Because Brent is slightly more sour, the commodity often trades at a premium to WTI, though there is a fair amount of speculation as to how long this premium will last or if it will ever be erased. Aside from the differences in their overall makeup, the performance of each commodity is vastly different.
Brent and WTI: Head-to-Head
Perhaps the easiest way to track the historical performance of the commodities involves two ETFs, the United States Oil Fund (NYSEARCA:USO) which tracks WTI futures, and the United States Brent Oil Fund (NYSEARCA:BNO) which offers exposure to Brent crude. Since its inception in mid 2010, BNO and Brent oil alike have been slaughtering WTI, with a return of approximately 75% for the fund. Meanwhile, USO has gained just 25% in comparison; while this is still an impressive leap given the time period, it still doesn’t hold a candle to Brent. Narrowing the time frame to just 2011, BNO jumped 19.5% compared to a return of -2.1% for USO. As for this year, BNO is up 15% YTD while USO is up just 7.4% by comparison.
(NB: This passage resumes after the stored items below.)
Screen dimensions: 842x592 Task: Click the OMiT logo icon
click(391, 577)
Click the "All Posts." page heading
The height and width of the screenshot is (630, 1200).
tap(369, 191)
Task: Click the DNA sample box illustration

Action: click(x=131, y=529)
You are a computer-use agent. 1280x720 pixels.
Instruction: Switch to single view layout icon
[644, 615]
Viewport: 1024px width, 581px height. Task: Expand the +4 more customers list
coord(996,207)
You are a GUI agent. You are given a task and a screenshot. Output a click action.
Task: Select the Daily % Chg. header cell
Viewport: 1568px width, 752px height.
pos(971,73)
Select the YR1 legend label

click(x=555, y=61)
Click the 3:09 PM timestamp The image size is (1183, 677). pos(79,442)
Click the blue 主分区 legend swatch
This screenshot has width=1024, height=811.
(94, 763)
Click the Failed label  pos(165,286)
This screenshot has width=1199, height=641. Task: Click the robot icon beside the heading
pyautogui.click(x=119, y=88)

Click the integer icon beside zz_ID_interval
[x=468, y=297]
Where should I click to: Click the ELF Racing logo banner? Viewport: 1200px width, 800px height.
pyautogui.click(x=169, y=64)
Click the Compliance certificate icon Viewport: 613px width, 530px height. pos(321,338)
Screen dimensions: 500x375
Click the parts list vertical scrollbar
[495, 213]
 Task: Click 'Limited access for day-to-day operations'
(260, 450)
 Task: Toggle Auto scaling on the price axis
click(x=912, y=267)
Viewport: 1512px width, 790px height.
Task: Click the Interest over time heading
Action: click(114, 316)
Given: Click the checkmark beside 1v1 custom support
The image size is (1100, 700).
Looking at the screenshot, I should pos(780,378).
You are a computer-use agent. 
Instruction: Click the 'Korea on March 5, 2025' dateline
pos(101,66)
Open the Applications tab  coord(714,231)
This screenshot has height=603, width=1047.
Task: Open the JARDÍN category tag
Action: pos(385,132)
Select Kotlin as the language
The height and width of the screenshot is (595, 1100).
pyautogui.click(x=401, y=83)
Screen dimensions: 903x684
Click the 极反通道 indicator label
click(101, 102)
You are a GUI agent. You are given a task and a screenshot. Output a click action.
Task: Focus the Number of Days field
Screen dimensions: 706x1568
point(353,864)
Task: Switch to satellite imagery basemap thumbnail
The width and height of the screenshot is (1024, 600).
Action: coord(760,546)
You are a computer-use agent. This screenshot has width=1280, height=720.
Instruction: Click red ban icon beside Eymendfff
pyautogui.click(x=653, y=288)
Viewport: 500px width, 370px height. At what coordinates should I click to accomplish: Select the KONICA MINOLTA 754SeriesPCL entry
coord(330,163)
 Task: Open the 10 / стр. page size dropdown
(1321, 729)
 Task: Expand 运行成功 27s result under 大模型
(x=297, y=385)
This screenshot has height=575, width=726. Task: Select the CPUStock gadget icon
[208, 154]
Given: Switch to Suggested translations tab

Perhaps the biggest question that comes from this data is how Brent has been able to outdo its competitor by such a large margin, despite both commodities being relatively similar in the grand scheme of things. The past two years have seen a fair amount of volatility from the Middle East, a region that produces a fair amount of the world’s Brent supply. With questions over the stability of these nations as well as a drop in supply from a number of heavy hitters, it comes as no surprise to see Brent make such large strides especially given that WTI production was relatively unharmed during all of this time.
The only issue that remains is how long the premium between the two will last and what will happen to Brent if the Middle East is able to fall into a more stable pattern. Brent’s gains have been astounding, but this could trap investors into buying in to a commodity that is set to fall based on overarching macroeconomic factors. At the same time, the Middle East has been consistently unstable in recent years, so it may be a while before we see the region calm down and Brent fall. If your mindset falls on that side of the equation, Brent is the best crude option for you as it has the potential to continually outperform WTI.
Disclosure: No positions at time of writing.